Compositional characterization of the immature 30S subunits. Composition of mature and immature 30S subunits from the A19 ΔrimM (Δ) and ΔrbfAΔrsgA (ΔΔ) strains was analyzed in both the RNA and protein levels. (A) RNA gel analysis of the rRNAs in the Δ and ΔΔ samples. (B) Tricine-SDS–PAGE analysis of the protein composition of the immature 30S subunits. (C) QMS analysis of the protein composition in the Δ and the ΔΔ samples. Error bars show standard deviations. The difference in protein ratio between the Δ and ΔΔ samples was subjected to a one-tailed t-test, which reports a significant difference for S10, S14, S13, S3, S12, S5, S4, S7 (P < 0.01), S19 and S6 (P < 0.05). (D) The relative protein ratios of the ΔΔ sample to the Δ sample (ΔΔ/Δ) are plotted against the ratios of the Δ sample to the mature one (Δ/mature). (E) Atomic structure of the mature 30S subunit (38) viewed from the inter-subunit and solvent sides, with proteins in the top-left part of (D) colored in green.

Figure 3.

Overview of the five cryo-EM structures of the immature 30S subunits from the ΔrimM strain. The five density maps (A–E or F–J, respectively) are displayed in transparent surface representation, superimposed with flexibly fitted crystal structures in cartoon representation. For each map, both the inter-subunit view (A–E) and the solvent view (F–J) are displayed. The 16S rRNA, S2, S3 and the rest 30S subunit proteins are painted in blue, green, red and purple, respectively.
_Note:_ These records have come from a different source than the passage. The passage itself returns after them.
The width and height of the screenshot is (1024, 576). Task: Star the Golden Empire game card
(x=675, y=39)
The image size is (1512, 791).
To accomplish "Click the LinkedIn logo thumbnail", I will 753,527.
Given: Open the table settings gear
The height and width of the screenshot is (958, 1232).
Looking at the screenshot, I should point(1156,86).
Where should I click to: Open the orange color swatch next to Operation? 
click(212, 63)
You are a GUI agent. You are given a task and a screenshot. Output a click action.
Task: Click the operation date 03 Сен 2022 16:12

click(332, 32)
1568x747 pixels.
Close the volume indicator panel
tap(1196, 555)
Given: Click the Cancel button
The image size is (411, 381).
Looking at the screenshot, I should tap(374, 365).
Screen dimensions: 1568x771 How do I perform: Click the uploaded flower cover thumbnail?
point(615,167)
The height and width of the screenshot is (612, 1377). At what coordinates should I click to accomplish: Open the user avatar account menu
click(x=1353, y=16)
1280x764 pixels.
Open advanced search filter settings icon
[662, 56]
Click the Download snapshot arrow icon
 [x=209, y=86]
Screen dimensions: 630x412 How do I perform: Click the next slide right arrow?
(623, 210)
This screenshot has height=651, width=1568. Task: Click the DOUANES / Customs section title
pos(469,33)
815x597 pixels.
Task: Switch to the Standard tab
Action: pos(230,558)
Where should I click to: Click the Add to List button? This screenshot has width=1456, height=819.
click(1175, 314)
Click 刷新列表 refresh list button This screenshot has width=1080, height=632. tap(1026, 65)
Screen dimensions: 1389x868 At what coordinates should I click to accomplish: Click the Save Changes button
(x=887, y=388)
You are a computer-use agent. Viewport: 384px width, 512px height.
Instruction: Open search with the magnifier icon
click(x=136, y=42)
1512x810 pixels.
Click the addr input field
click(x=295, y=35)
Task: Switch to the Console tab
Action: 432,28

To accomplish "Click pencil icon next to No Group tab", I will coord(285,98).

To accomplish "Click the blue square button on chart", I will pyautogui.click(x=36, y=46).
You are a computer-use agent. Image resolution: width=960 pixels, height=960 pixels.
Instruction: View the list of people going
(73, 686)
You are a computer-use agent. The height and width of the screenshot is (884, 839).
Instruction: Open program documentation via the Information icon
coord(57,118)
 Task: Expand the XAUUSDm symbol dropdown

Deviations of the 16S rRNA backbones in the fitted model from that of the mature 30S subunit are colored as indicated by the scale to form the temperature maps (K–O).

Figure 4.

RimM preferentially binds to the immature 30S subunits from the ΔrimM strain. Immature 30S subunits from the ΔrimM strain and mature 30S subunits from the 70S ribosomes were incubated with or without a 30-fold excess of RimM. The mixtures were pelleted by centrifugation. The pellets (P) and the supernatants (S) were separated and resolved by SDS–PAGE. RimM alone was centrifuged as a control. The asterisk denotes the weak binding of RimM to the immature 30S subunits.

Figure 5.

Overview of the five cryo-EM structures of the immature 30S subunits treated with RimM. The five density maps (A–E or F–J, respectively) are displayed in transparent surface representation, superimposed with flexibly fitted crystal structures in cartoon representation. For each map, both the inter-subunit view (A–E) and the solvent view (F–J) are displayed. The 16S rRNA, S2, S3 and the rest 30S subunit proteins are painted in blue, green, red and purple, respectively. Deviations of the 16S rRNA backbones in the fitted model from that of the mature 30S subunit are colored as indicated by the scale to form the temperature maps (K–O).

Figure 6.

Mechanistic model of the RimM function in the in vivo assembly of the 3′-domain. (A) The head domain of the 30S subunit viewed from the inter-subunit side. (B) Same as (A), with a 70° rotation around Y-axis. The h33b, h31 and the rest of the 16S rRNA are painted in cyan, wheat and blue, respectively. The C-terminal domain of RimM (CTD), N-terminal domain of RimM (NTD), S7, S13, S19 and S14 are painted in magenta, orange, red, yellow, green and purple, respectively. (C) RimM, RbfA and RsgA act at different checkpoints during the in vivo assembly. The deficiency of assembly factors diverts the assembly into less efficient branches (colored dash lines) and causes accumulation of a set of closely related intermediates (colored boxes). The ribosomal protein levels in the three sets of in vivo intermediates are displayed in the gray scale. The data of the intermediates from a ΔrsgA strain is from a previous study (50). The large conformational differences among the three sets of in vivo intermediate were also shown in cartoon: the ΔrimM one (red) with a dramatically rotated head domain and a disordered helix 44; the ΔrbfAΔrsgA one (green) with a disordered helix 44 only; the ΔrsgA one (blue) with a well-resolved helix 44.